WORK INSTRUCTIONS:
Begin with the line that holds "The height and width of the screenshot is (512, 767).". Write out every line from there to the end of the listing below, word for word.
START MATERIALS PROVIDED
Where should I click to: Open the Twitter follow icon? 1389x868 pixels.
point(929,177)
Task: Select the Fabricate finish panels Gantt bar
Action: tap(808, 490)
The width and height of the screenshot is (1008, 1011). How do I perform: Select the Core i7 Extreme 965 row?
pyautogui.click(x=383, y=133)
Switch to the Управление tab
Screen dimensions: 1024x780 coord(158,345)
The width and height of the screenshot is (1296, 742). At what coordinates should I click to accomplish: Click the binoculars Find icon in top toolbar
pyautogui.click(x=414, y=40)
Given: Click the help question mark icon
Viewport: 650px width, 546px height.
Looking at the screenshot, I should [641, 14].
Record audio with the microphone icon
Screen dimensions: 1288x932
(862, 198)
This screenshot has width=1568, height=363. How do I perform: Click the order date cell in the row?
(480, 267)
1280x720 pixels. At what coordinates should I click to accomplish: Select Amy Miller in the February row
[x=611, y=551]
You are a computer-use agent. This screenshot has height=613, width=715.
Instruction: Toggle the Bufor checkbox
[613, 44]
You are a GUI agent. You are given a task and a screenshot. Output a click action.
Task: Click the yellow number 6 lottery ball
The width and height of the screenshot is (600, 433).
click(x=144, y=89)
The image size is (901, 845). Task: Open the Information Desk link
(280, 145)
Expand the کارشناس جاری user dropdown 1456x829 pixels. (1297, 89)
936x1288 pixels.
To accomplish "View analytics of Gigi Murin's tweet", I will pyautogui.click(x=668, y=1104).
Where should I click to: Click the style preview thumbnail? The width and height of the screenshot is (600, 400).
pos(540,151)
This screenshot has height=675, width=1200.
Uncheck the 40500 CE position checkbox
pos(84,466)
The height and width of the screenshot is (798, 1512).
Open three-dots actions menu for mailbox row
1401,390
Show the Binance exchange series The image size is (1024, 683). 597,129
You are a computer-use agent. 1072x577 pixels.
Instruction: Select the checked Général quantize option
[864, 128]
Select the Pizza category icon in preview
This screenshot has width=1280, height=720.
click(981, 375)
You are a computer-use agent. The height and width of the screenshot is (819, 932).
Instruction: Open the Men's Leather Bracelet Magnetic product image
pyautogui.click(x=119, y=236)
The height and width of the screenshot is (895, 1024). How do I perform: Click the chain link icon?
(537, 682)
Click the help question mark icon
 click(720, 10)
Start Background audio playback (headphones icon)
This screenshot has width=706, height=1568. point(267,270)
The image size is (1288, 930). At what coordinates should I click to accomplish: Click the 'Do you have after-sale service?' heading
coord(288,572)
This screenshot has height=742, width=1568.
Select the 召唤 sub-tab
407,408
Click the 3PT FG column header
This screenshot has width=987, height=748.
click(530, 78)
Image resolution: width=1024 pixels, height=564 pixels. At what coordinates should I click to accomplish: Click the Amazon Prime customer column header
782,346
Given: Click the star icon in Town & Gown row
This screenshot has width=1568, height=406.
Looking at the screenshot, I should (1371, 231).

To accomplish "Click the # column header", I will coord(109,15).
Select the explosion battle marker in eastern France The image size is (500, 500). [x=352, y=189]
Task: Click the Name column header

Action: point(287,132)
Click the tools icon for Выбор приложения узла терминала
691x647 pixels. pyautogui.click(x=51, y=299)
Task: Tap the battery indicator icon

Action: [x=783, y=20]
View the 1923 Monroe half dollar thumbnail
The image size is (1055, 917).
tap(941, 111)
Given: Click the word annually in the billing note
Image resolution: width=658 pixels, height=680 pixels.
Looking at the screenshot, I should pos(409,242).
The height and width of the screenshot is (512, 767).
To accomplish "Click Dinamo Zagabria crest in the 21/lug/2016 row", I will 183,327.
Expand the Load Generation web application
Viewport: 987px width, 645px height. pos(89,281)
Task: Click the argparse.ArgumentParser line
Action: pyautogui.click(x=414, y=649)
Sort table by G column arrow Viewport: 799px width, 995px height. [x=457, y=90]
END MATERIALS PROVIDED
RESPONSE BOX:
The height and width of the screenshot is (512, 767).
To accomplish "Click Dinamo Zagabria crest in the 21/lug/2016 row", I will 183,327.
Expand the Load Generation web application
Viewport: 987px width, 645px height. pos(89,281)
Task: Click the argparse.ArgumentParser line
Action: pyautogui.click(x=414, y=649)
Sort table by G column arrow Viewport: 799px width, 995px height. [x=457, y=90]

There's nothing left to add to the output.